R is an extraordinarily powerful language with a vast community of great resources, but where should you start when all you want to do is get your data into a usable format? How do you know your data might be ready? What are the pitfalls you should watch for so that you don’t perform an analysis on bad data? This course will teach you from start to finish how to get your data into R efficiently and polish it up so that it is as good as it can be. This will let you or your team focus after this step on the statistical modeling, visualization, reporting, sharing, or any other post-processing task you wish to perform. Confidence, reliability, and reproducibility in your data acquisition and preparation are the kingpins to being able to maximize your data’s value. This course uses a variety of real-world data sets that contain real-world data quality, formatting, and other issues. It will ensure that you understand not just the R syntax to perform a task, but also sources of quality issues, how to recognize hidden data problems, and the benefits and adverse effects of the most common data manipulations. This course will give you real experience in the art and science of data preparation that you can take to your next real project forward with confidence.

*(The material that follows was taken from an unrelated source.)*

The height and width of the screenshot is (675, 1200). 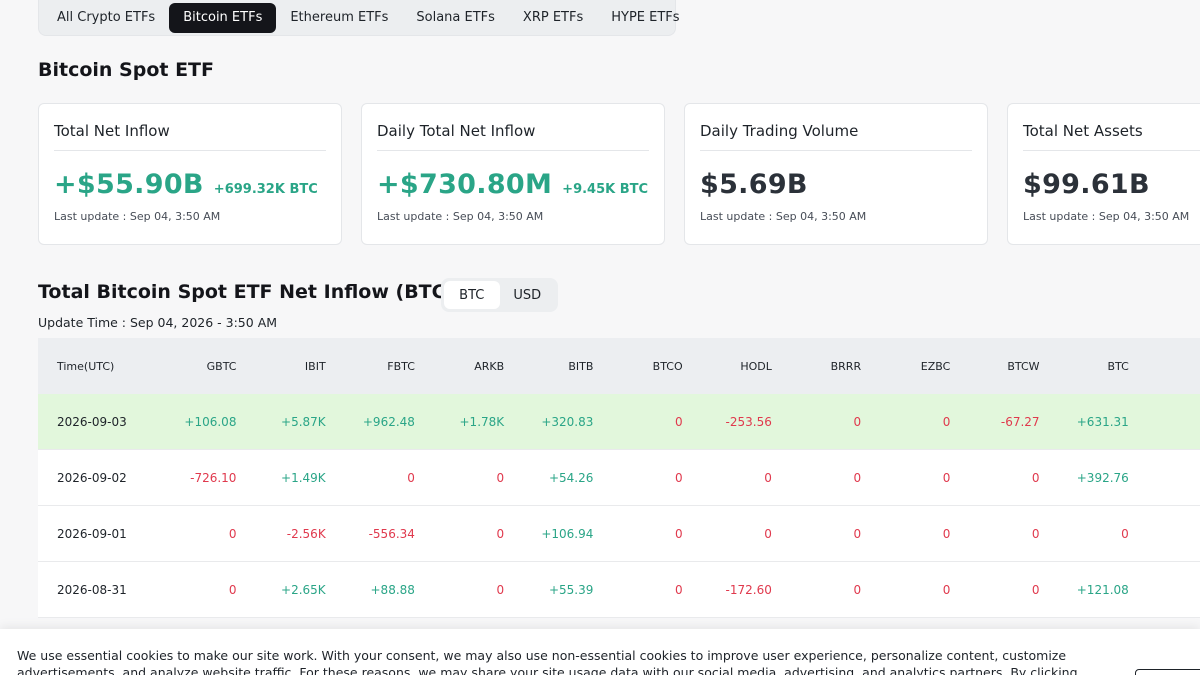 I want to click on flow-cell: +1.78K, so click(x=482, y=422).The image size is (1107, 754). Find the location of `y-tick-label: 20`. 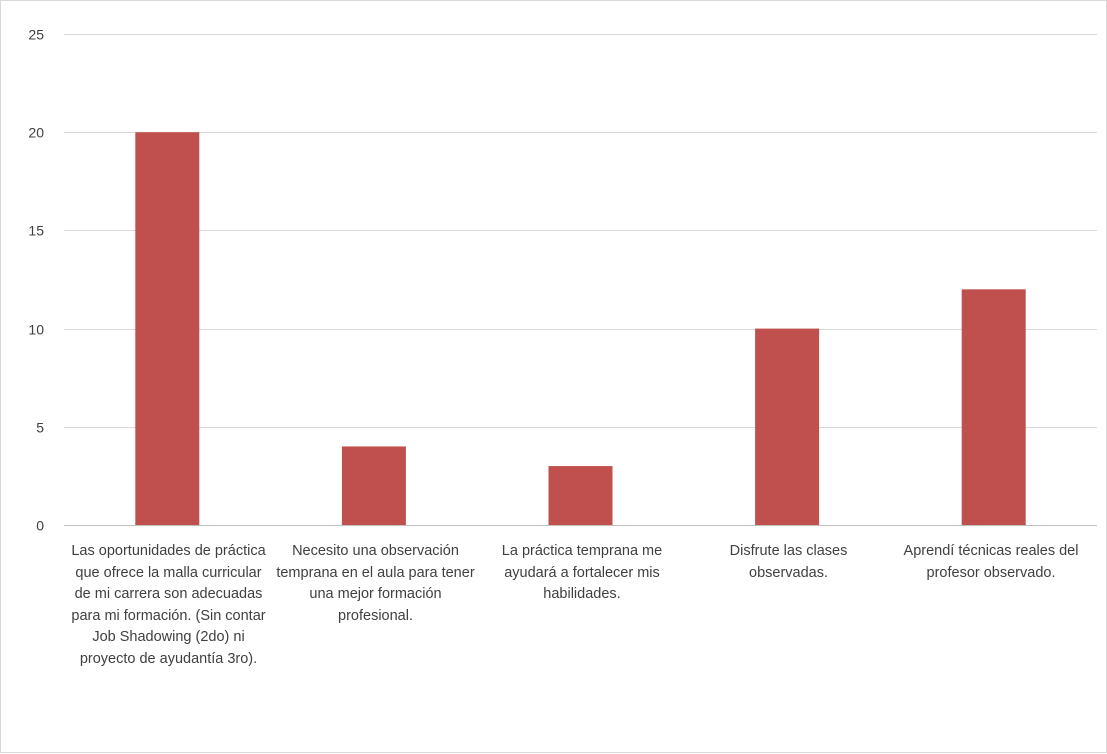

y-tick-label: 20 is located at coordinates (36, 133).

The capstone project utilizes open agricultural industry data in preparation for a future statistical analysis of the products and brands of the companies. Like a real project, the project goals and background are provided but the step-by-step data preparation is not given - the course will have provided the methods and insights needed to prepare this data for future statistical analysis! The capstone project is reviewed by the instructor and feedback is individually provided to each student in the course along with a full project solution.
What am I going to get from this course?
- Understand the R syntax to perform a task
- Identify sources of quality issues
- Recognize hidden data problems
- Understand benefits/detriments of the most common data manipulations
- Prepare a real-world dataset for future statistical analysis and utilize the capstone project as a portfolio piece.